Editorials — March 25, 2015 19:16 — 0 Comments

A Sandwich For Ben Todd

I love making sandwiches. I love making sandwiches and I think I’m really good at it. I also like talking with interesting people. In this column, I make sandwiches and talk with interesting people.

I first heard Ben Todd’s music about ten year’s ago. A friend dropped by my work around closing time and said, as he pulled out a couple of DIY-looking CDs, “You gotta hear this!” He’d just seen Todd’s one-man band, Lonesome Shack, play at the Blue Moon. We put the music on and I became a fan instantly. It sounded like a black dude from the thirties singing somewhere far south of the Mason-Dixon line. The band has gained a few members in the years since, and there’s arguably more boogie now, but the essence of the music has remained: a haunted, echo-in-a-well voice at the end of an obscure dirt road.

Ben recently stopped by Monarch to have a sandwich and talk. I made three sandwiches this time: the Classic BLT, The Classic BLT with avocado, and a fried smoked mozzarella and bacon with pesto. I served the sandwiches with potato chips and a little beer.

On early inspiration:

I started off learning songs and trying to play faithful to an older tradition. I could never play ’em quite right. I could never be Fred McDowell. I could never fit culturally into that tradition. A lot of that music was created in a totally different world than I live in.
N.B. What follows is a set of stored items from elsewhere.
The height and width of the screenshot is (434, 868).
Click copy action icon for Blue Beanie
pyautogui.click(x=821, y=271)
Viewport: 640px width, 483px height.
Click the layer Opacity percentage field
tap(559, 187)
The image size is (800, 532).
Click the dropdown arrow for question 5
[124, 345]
I’ve felt inspired by it, and I want to take that inspiration and do something with it.

On tradition and belonging:

That’s what made me want to move away from trying to play in a tradition that wasn’t mine, feeling that there’s something that’s not right about that, or I’m not comfortable with. Trying to play music that is generally, not just racially significant, but from a different time, from a different world. Why is it that I connect so much with this music? I’m totally drawn to it, and inspired by it, but I don’t feel justified in trying to fall right into that tradition. That’s why it’s hard for me to feel like a blues musician.

On the limitations of genre:

Well, people want to define things to know what they’re about, and I think there’s use for that, for the general public to get an idea of what something is about. But probably most artists who are trying to create new art don’t want to be defined by a genre. It’s unfortunate that genre keeps people from digging into something. I might have an idea that I don’t really like pointillism, so I’m not going to check out the latest pointillist painter, but maybe they’re doing something really cool. A lot of people say that they flat out don’t like jazz, so they’re not going to check out Industrial Revelation because of the jazz connotation. So genre becomes limiting in that way.
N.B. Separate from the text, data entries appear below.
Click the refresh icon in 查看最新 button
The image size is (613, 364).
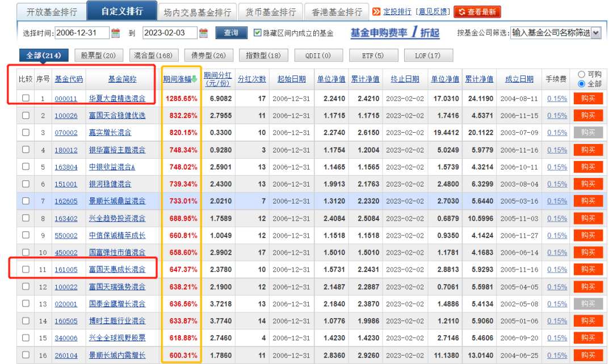[x=460, y=12]
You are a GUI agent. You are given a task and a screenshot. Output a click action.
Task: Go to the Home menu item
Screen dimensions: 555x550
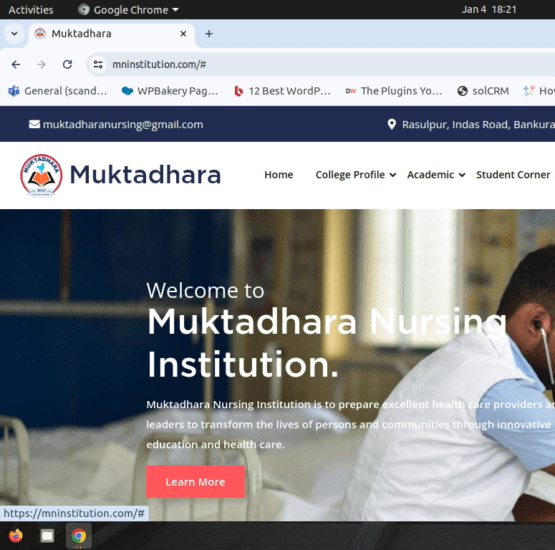click(279, 174)
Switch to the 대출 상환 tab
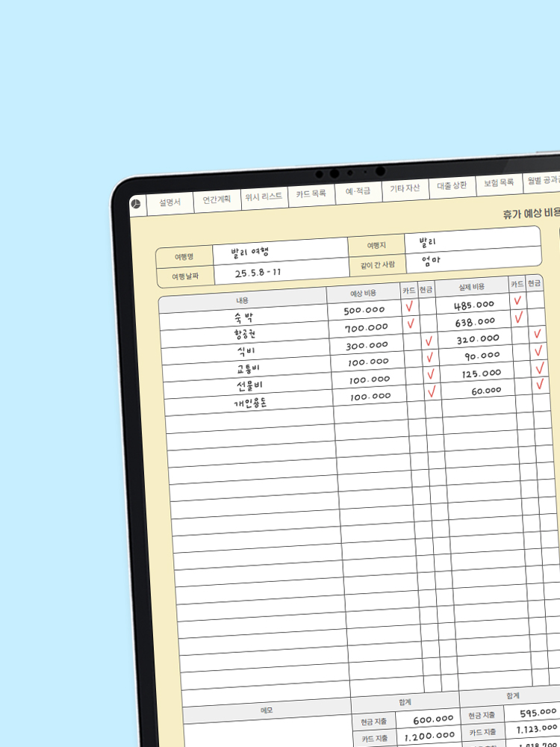 point(452,185)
On being commercially defined as Blues:

It’s fine. It’s undeniable that we’re playing blues, in a way. The format, the limitations that I put on my songwriting, and that I struggle and battle with a lot, are the basic limitations of blues that I think are cool. I’m drawn to blues that are instrumentally droney, repetitive, but strange…stuff that doesn’t adhere to a definite pattern. Twelve bar blues seems inherently boring. You know exactly what to expect. I’ve never been comfortable with being defined stylistically.

On style:

I think in songwriting I often try to make new patterns that I haven’t done before and that I haven’t heard before, but tonally, and the voicing, is in a pretty limited area.
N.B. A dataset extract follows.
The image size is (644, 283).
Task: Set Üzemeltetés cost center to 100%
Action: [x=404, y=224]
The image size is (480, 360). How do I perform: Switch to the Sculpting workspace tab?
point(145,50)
On the evolution of traditional songs:

There are so many accounts I’ve read of old blues musicians. It was a common question of ethnomusicologists would ask if they were song collecting, “Where did you learn this song?” It’s always something like, “Oh, I just picked it up.” or “I saw old Buddy Boy last week on the carnival circuit, and he played this song and I held it in my mind and then I went home and learned it, and I think I got it pretty close.” It’s like telephone. It gets changed every step of the way.

On authenticity:

That descriptor used to annoy me a little bit, because I felt it made the music sound like it was old-timey, like it was authentic to an age that wasn’t mine. So I was not always happy when people said that. And a lot of people have said, “Your music is really authentic.” I think it’s a great compliment in that it doesn’t refer to a time or anything. Authentic just means that it sounds real.

On playing with the band and playing solo:

I’ve listened to old live recordings of the first couple times we played together, and it sounds really weird. Like, what are we all doing? It’s developed to a point where it’s changed my songwriting because I’m always thinking about how a song would work in a band context. And then I’m always excited to hear what they come up with, and it’s surprising all the time. I like playing alone for different reasons. I can loosen up a bit, go on tangents, mess with the format of the song and the rhythm. I can slow down or speed up.

On writing a new record:

A feeling of a blank canvas at the beginning is always daunting. Putting all this energy and hoopla into a record, and then what do you do next? You have all these expectations for yourself, and it’s not really clear. I don’t usually have ideas about songs before I sit down with a guitar and work it out. If they don’t come, I have to just keep hammering away until something cool comes about. It’s not something I want anyone to hear.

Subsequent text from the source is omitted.